— Data for this exercise —
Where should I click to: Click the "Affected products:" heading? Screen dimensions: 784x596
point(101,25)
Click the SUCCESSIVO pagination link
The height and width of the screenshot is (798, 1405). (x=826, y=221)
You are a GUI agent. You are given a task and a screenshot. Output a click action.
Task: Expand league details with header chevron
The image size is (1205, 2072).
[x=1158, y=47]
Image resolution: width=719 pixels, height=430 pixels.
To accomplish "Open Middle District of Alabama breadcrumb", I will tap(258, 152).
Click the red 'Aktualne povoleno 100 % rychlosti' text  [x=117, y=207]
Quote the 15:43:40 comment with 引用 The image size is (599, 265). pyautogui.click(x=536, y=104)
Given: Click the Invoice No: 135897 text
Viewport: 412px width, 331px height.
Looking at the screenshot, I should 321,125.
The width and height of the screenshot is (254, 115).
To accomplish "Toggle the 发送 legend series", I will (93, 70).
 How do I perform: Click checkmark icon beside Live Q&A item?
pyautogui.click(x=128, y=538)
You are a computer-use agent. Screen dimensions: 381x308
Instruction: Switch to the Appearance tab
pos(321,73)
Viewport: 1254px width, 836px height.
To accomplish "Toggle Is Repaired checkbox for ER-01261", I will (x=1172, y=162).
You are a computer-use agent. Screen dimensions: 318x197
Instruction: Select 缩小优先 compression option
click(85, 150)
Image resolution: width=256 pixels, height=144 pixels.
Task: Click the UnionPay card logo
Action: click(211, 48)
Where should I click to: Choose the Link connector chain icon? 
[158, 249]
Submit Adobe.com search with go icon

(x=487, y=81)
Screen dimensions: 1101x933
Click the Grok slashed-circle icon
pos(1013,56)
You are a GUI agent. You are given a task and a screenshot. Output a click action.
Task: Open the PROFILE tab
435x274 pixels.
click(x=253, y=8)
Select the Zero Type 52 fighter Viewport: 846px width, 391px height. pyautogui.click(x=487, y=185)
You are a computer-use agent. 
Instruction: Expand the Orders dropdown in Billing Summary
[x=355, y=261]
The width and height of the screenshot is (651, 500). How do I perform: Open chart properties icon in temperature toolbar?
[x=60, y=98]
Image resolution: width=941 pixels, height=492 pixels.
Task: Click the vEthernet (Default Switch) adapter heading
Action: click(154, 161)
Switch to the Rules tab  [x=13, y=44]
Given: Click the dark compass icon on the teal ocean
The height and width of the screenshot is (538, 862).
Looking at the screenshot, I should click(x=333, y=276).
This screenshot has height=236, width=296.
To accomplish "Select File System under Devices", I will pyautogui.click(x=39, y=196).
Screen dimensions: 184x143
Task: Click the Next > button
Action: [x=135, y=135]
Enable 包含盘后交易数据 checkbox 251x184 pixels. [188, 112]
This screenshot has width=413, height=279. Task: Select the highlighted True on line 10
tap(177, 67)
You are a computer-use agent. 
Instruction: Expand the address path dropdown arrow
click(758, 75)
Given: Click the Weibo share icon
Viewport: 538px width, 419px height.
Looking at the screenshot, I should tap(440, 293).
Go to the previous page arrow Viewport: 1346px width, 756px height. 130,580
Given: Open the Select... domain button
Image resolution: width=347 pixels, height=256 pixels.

— Exercise prompt —
Return every line from the material that contains the word "checkbox".

— Answer —
To accomplish "Toggle Is Repaired checkbox for ER-01261", I will (x=1172, y=162).
Enable 包含盘后交易数据 checkbox 251x184 pixels. [188, 112]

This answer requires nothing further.